SAT Passport to Advanced Math, Part I

The SAT has provided the whimsical (and slightly intimidating) title “Passport to Advanced Math”. The good news is that it is actually not advanced math. It’s actually the skills that underpin some of the more advanced stuff you’ll be doing in calculus and pre-calculus. In this light the name passport doesn’t seem as fanciful, since in order to travel in the land of advanced math you’ll need a “passport” showing that you have the fundamentals down.

So what exactly are these skills required to approach advanced math? Well, the New SAT wants you to be able to deal not just with linear equations, as you do in the Heart of Algebra section, but polynomials. However, we are talking about not your basic quadratic, no power higher than 2, but polynomials in which the powers can be very high, as in the following:

5x^4+6x^3- 2cx^2+x+1

That doesn’t mean quadratics will be absent, however most will not be your garden variety x^2-2x+1 kind and will require you to use the quadratic formula (yes, you’ll have to memorize that).

Other topics include the graphs of complex polynomials. The point of the test, though, isn’t to throw ridiculously complex equations at you; it wants to test your ability to recognize simple patterns in all that complexity.

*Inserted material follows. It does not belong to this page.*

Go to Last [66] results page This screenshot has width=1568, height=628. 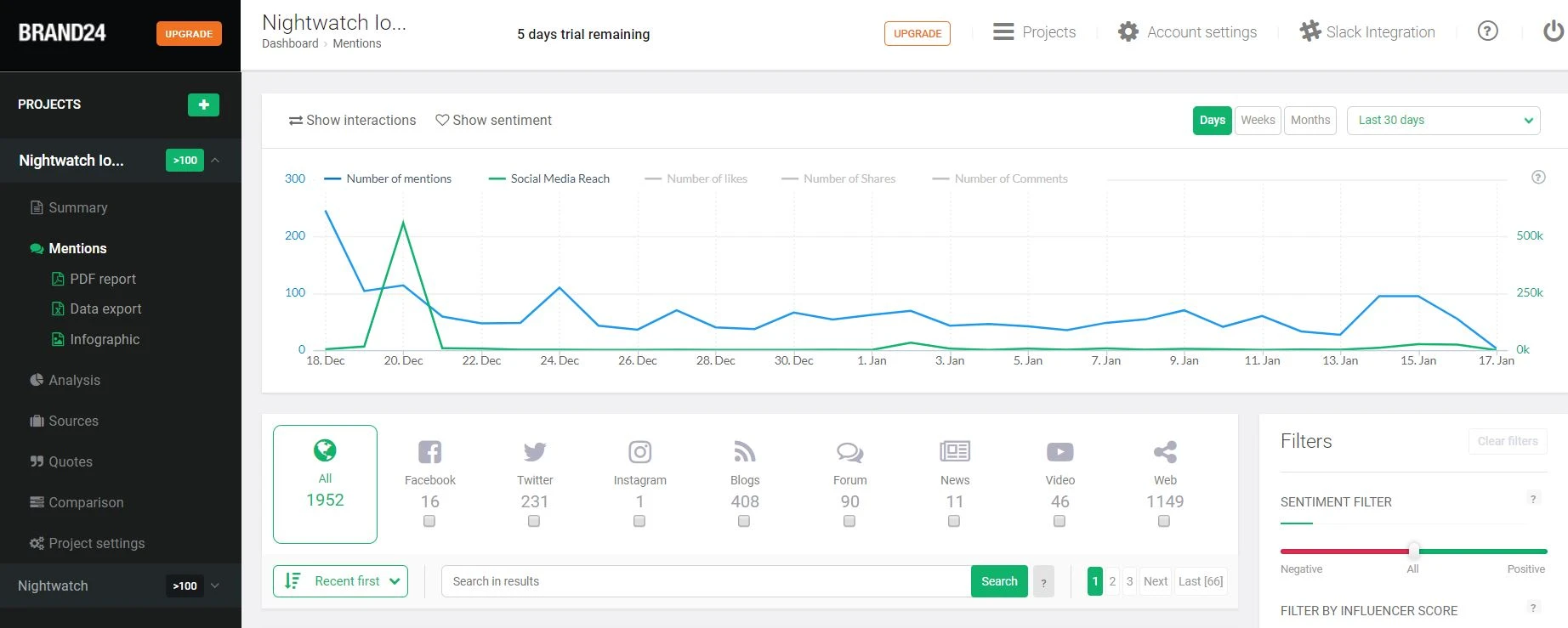(x=1200, y=581)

In other words, can you navigate around all the noise to find a relatively straightforward approach to solving the question?

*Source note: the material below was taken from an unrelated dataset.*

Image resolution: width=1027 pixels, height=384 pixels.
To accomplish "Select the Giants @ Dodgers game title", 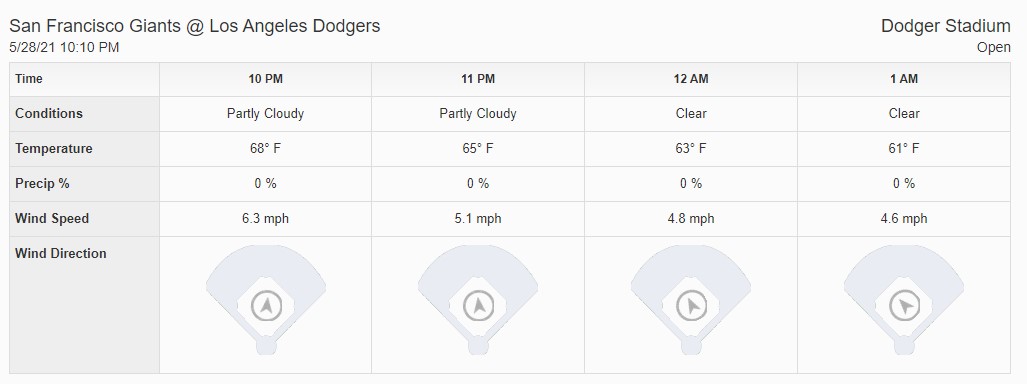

Passport to Advanced Math Practice Question 1

Which of the following is equivalent to 9a^8 - 4a^4?
A. a^4 (9a^4-4a)
B. (3a^4-2a^4)(3a^4+2a^4)
C. (3a^4-2a^2)(3a^4+2a^2)
D. a^4 (3a-2)(3a+2)


The key here is noticing that the form (x - y)(x + y), or x^2 - y^2 can be applied to the original equation, since both ‘9’ and ‘4’ are perfect squares and the exponents are even integers, giving us (C).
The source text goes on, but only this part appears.